• _STUDY MATERIAL_
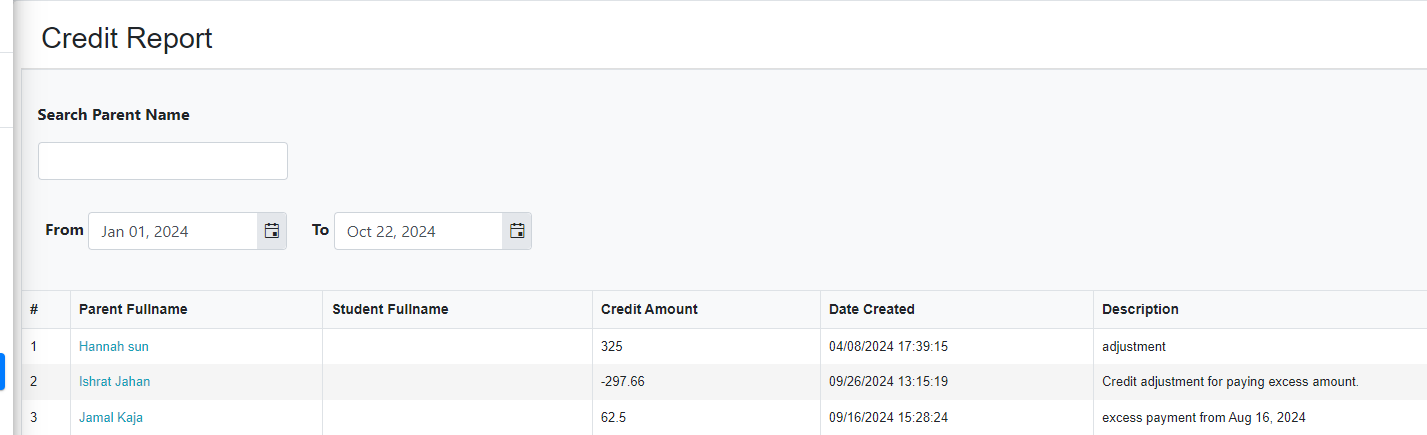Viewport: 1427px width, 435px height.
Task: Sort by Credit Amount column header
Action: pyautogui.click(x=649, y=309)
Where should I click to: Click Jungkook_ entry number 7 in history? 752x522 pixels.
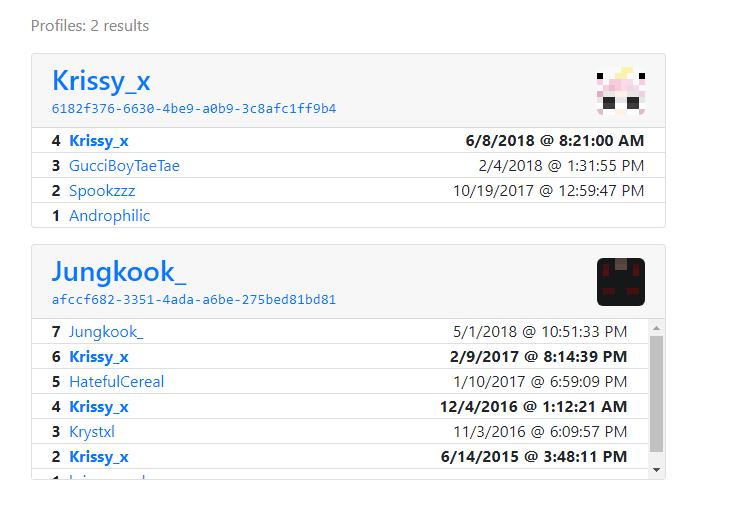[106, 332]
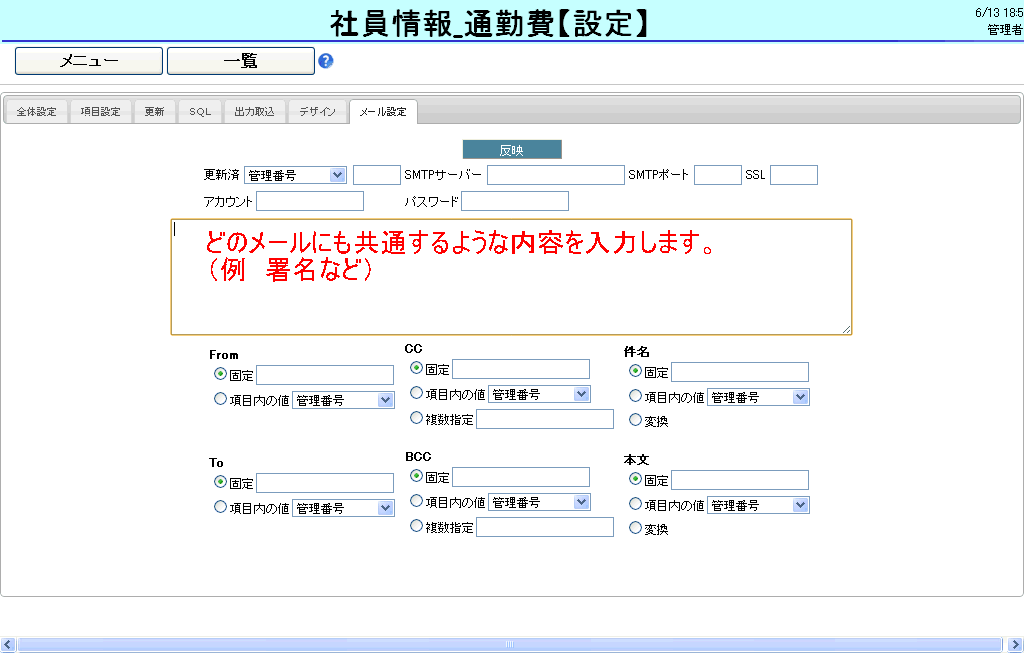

• _WHAT THE TASK ASKS_
From the line that contains "Where should I" to the final line of the entries, reproduce every line exactly, both ends included. Leave out all pictures.

• _ANSWER TO THIS EXERCISE_
Where should I click to: Click Jungkook_ entry number 7 in history? 752x522 pixels.
[106, 332]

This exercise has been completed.